▶ [What is required]: All lines from the one containing "The width and" to the end of the entries below must be output exactly, and no other lines.
Entries shown: Begin
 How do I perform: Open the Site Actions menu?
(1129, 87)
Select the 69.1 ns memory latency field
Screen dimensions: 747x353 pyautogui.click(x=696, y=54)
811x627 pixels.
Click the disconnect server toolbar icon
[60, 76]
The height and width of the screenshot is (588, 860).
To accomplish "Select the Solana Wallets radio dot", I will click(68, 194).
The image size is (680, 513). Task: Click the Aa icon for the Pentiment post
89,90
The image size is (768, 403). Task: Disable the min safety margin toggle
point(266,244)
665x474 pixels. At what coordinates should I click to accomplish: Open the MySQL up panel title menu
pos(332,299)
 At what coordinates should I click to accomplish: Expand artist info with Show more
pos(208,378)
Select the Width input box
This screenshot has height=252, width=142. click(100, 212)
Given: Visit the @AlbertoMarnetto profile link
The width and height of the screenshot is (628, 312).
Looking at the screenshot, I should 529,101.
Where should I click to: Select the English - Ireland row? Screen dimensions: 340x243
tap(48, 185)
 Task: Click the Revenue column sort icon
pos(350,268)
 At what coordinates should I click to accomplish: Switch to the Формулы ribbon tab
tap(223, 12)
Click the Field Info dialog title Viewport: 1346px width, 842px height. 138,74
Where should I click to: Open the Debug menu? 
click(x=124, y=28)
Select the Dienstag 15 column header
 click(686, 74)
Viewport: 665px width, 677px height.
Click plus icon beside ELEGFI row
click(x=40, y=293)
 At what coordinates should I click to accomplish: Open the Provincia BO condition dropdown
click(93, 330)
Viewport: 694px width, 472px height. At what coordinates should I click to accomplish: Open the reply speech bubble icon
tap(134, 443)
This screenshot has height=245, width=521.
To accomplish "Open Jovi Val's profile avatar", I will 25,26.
Entries shown: End
▶ [Result below]:
The width and height of the screenshot is (628, 312).
Looking at the screenshot, I should 529,101.
Where should I click to: Select the English - Ireland row? Screen dimensions: 340x243
tap(48, 185)
 Task: Click the Revenue column sort icon
pos(350,268)
 At what coordinates should I click to accomplish: Switch to the Формулы ribbon tab
tap(223, 12)
Click the Field Info dialog title Viewport: 1346px width, 842px height. 138,74
Where should I click to: Open the Debug menu? 
click(x=124, y=28)
Select the Dienstag 15 column header
 click(686, 74)
Viewport: 665px width, 677px height.
Click plus icon beside ELEGFI row
click(x=40, y=293)
 At what coordinates should I click to accomplish: Open the Provincia BO condition dropdown
click(93, 330)
Viewport: 694px width, 472px height. At what coordinates should I click to accomplish: Open the reply speech bubble icon
tap(134, 443)
This screenshot has height=245, width=521.
To accomplish "Open Jovi Val's profile avatar", I will 25,26.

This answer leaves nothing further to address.